(Source data begins)

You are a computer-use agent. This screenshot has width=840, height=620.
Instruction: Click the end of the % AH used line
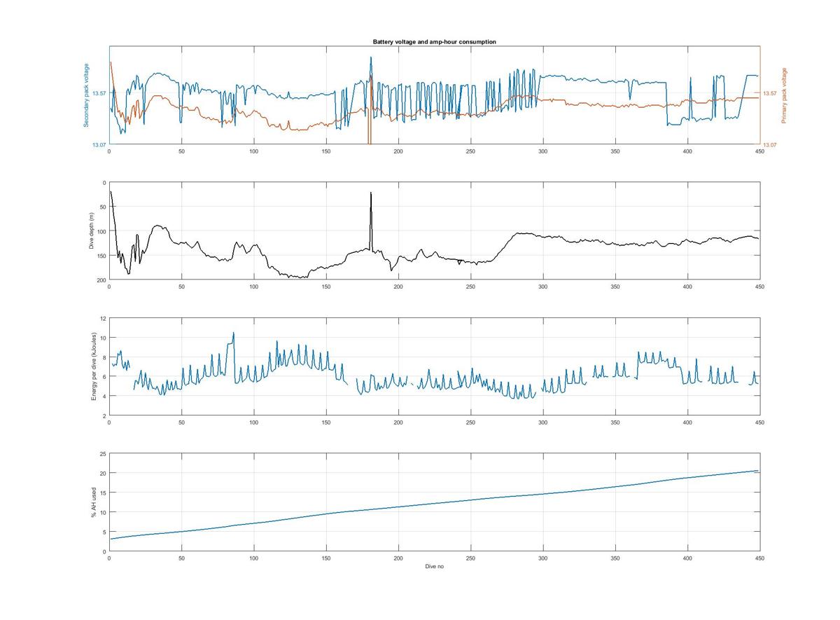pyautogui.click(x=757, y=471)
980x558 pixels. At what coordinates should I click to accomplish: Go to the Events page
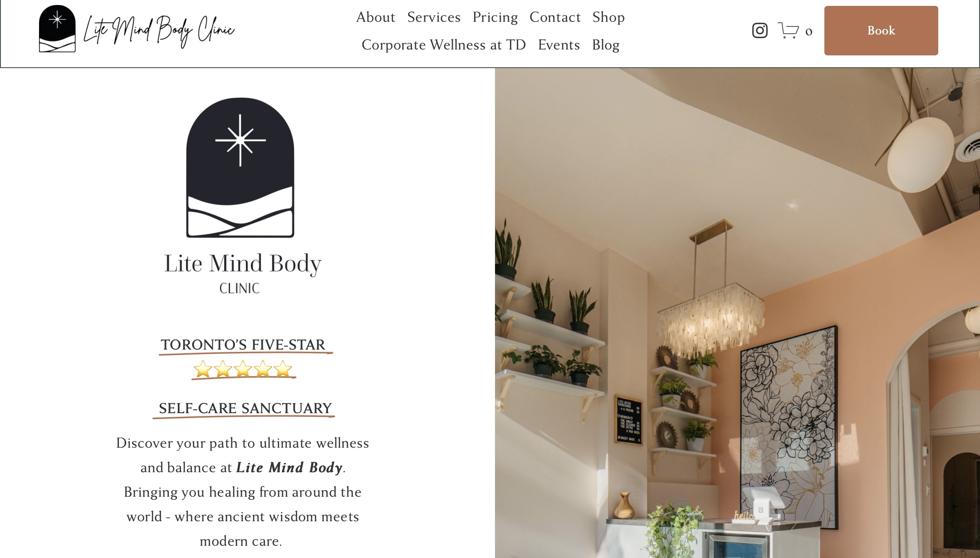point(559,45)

(Source data ends)
(Source data begins)

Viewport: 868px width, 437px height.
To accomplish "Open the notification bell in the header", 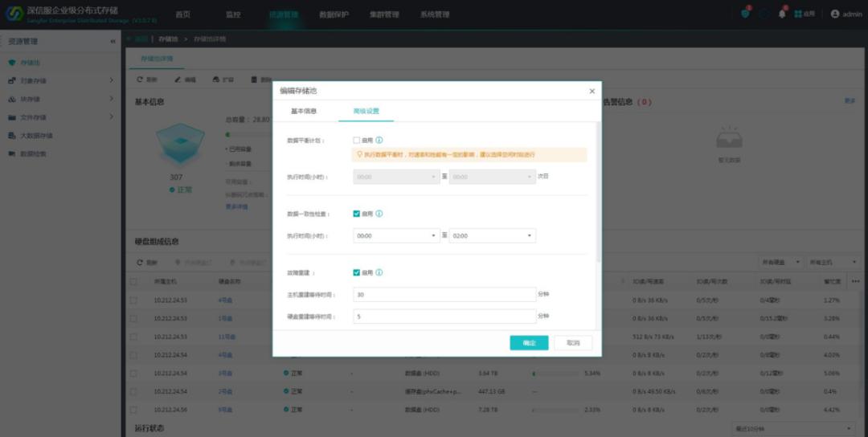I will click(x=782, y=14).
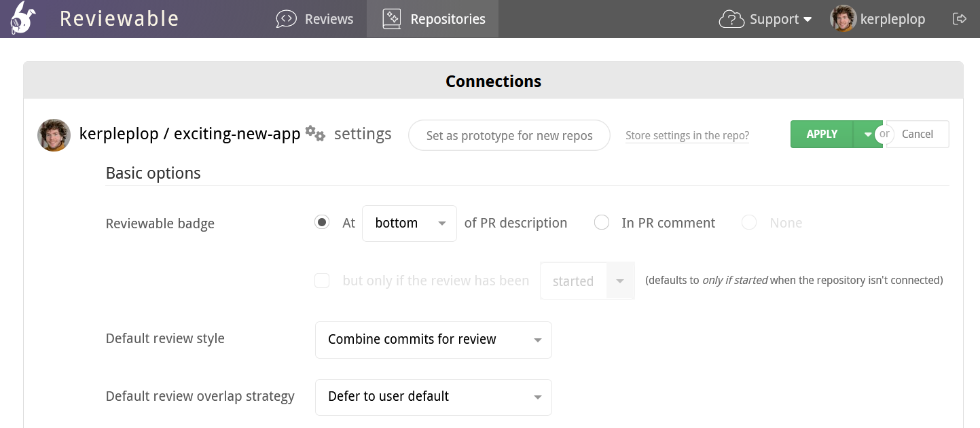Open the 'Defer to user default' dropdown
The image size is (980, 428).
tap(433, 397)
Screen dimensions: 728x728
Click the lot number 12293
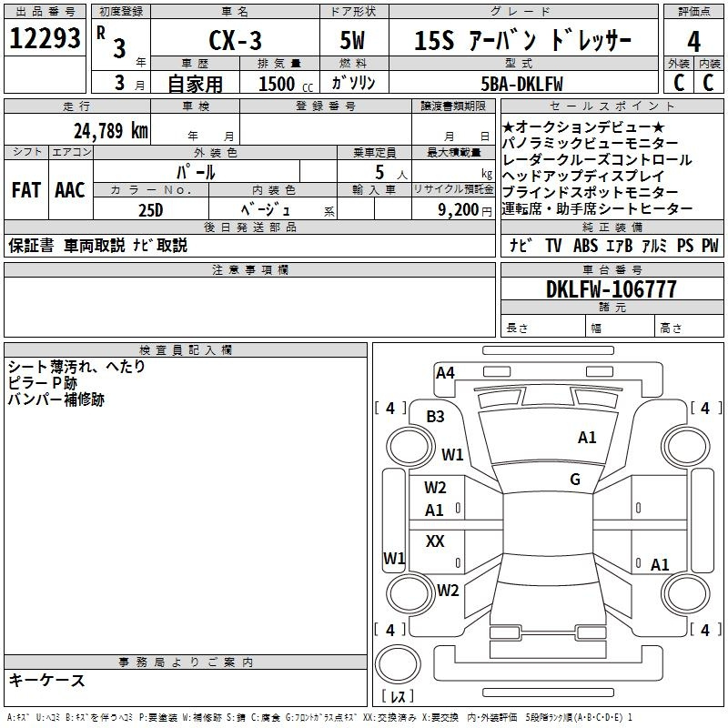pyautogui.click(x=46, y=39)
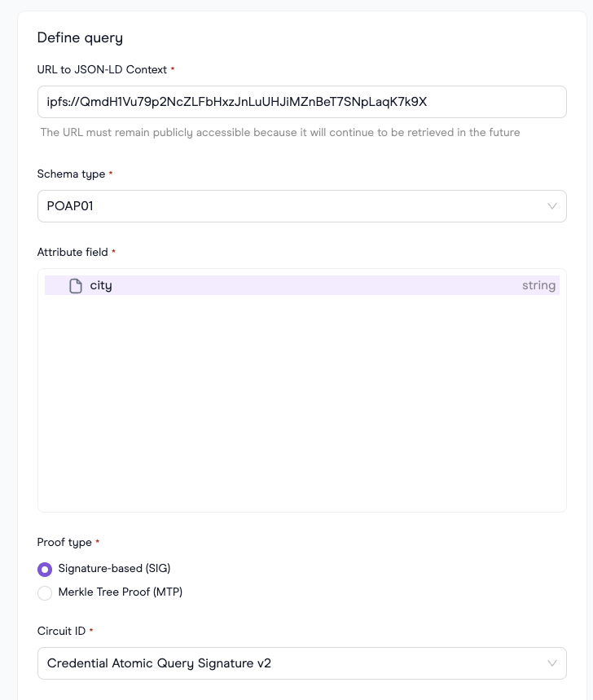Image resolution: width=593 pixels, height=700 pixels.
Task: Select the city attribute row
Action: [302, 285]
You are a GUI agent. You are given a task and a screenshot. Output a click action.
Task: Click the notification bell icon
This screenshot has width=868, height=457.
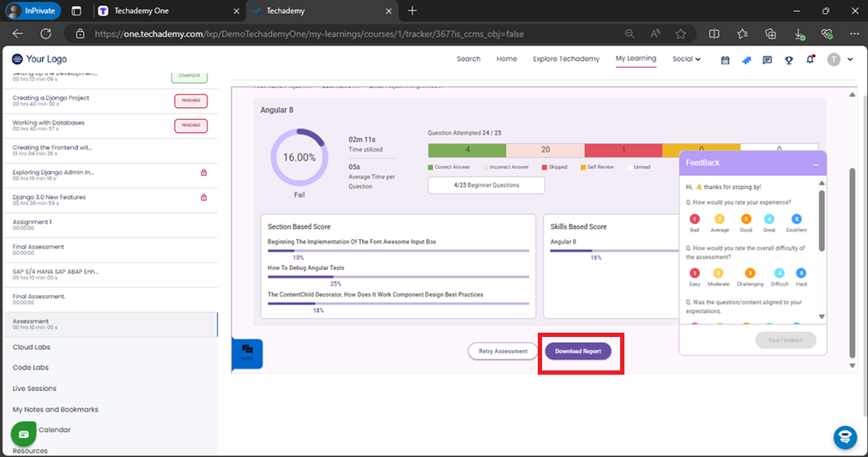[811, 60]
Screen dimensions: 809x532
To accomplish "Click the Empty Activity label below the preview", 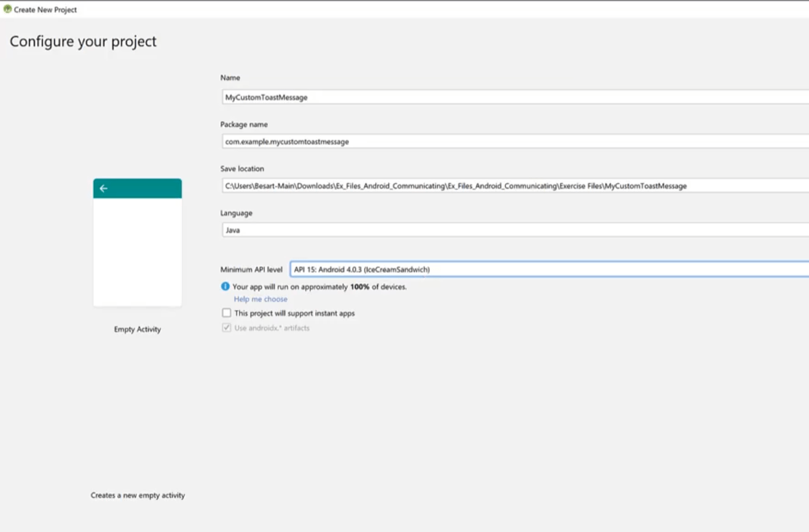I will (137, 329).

(Source data ends)
(Source data begins)

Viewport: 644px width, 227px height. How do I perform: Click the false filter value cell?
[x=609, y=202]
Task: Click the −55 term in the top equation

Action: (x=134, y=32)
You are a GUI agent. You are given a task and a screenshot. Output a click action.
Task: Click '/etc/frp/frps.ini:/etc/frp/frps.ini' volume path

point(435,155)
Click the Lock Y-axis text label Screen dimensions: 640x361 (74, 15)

(Source data ends)

■ **Work order**
Your answer should consist of the lines of the listing that contain "dimensions", copied as they stand.

■ **The completed task**
Screen dimensions: 728x728
Screen dimensions: 809x532
Click the Lock Y-axis text label Screen dimensions: 640x361 (74, 15)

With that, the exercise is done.